I have been trying to debug some illegal access errors in my application lately, and it seems I am spending a lot of energy in something that should be simpler.

Is there any easy way to get a backtrace when the error happens? I have been trying cuda-gdb but it simply does not break when the error occurs. Regular gdb tricks don’t seem to work, am I missing something?

Is it possible to get a backtrace during device sync instead?

If you’re not familiar with using cuda-memcheck, you may want to start there:

https://stackoverflow.com/questions/27277365/unspecified-launch-failure-on-memcpy/27278218#27278218

cuda-gdb usually breaks on an error for me, but I don’t generally try to debug on a display GPU. Make sure you are compiling the code with debug switches -g -G

You may also need to set cuda memcheck on:

https://docs.nvidia.com/cuda/cuda-gdb/index.html#set-cuda-memcheck

for the most precision, you may also need to use autostep:

https://docs.nvidia.com/cuda/cuda-gdb/index.html#example-autostep

you can also enable coredumps:

https://devtalk.nvidia.com/default/topic/1045549/cuda-programming-and-performance/how-to-use-cuda-gdb-core-dump/

regular gdb won’t work of course. It knows nothing about device code or GPU errors.

Yes, I have been using cuda-gdb. I have tried with memcheck on also, but it still does not break on Illegal accesses most of the time. It is not a display GPU, it is a V100 used only for processing. I will try the coredumps, see if it helps.

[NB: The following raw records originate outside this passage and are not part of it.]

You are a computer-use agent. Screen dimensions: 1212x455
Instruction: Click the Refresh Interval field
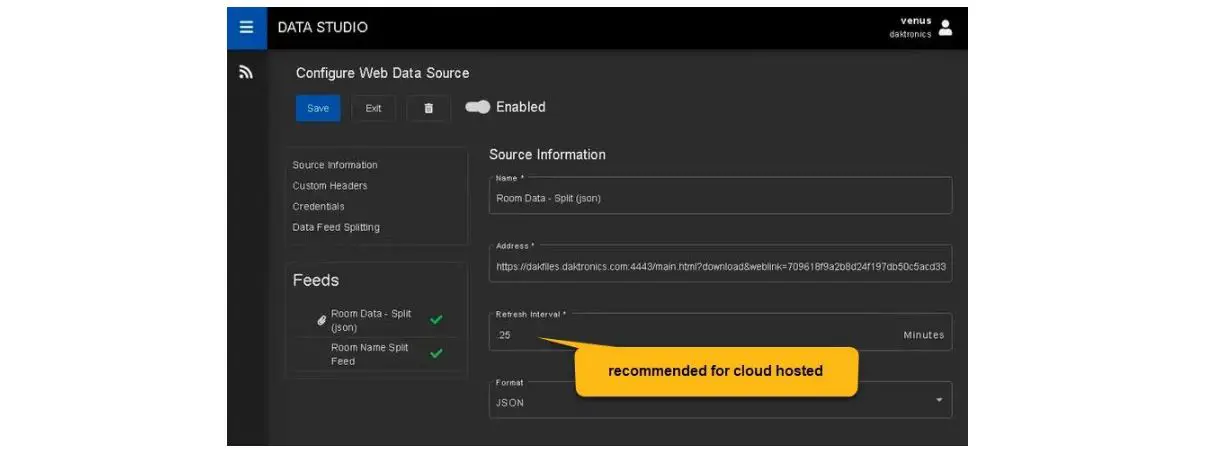(x=690, y=335)
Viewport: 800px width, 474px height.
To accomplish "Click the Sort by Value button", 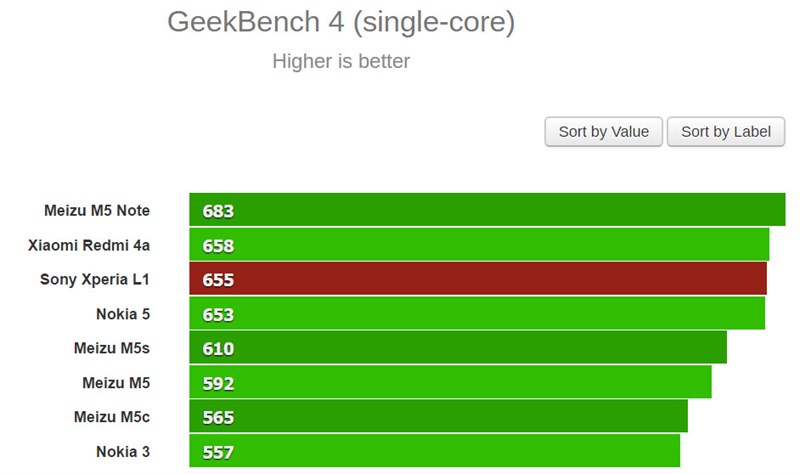I will (604, 132).
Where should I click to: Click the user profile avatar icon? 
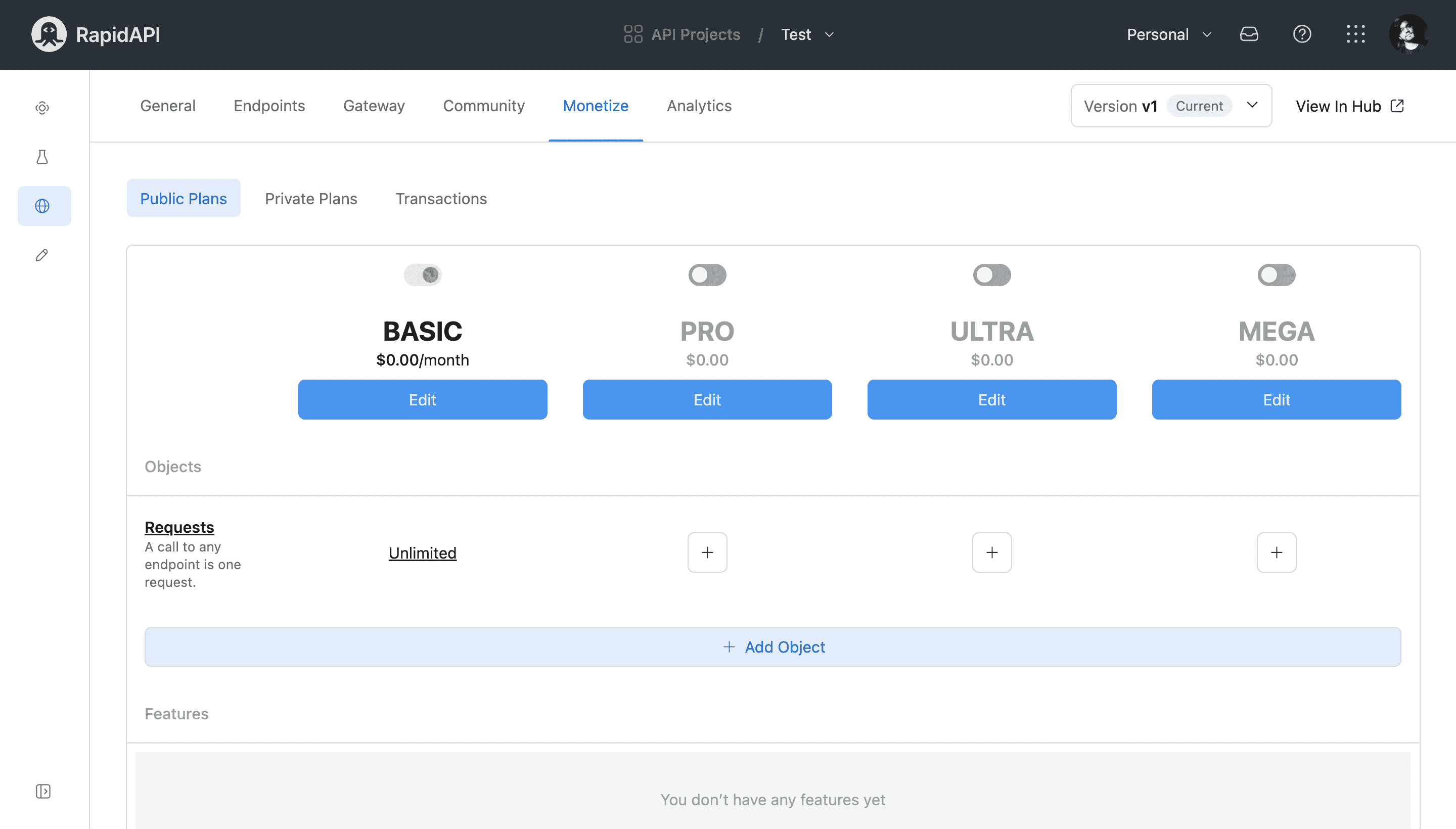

What happens is that the program ends normally, with an error being returned by the sync function, but cuda-gdb does not break on it. Is that a known bug?

cuda-mecheck (run by itself on the executable) can isolate the exact line of code where the error is occurring. Have you been able to accomplish that? That usually helps most people quite a bit.

what is the actual error being returned by the sync function?

There are some restrictions for using the standalone cuda-memcheck on this particular application.

The sync function returns an illegal access:

“an illegal memory access was encountered”

Which makes sense. I managed to isolate some of these via log prints and fix them, but if I could do it using gdb it would be much more efficient.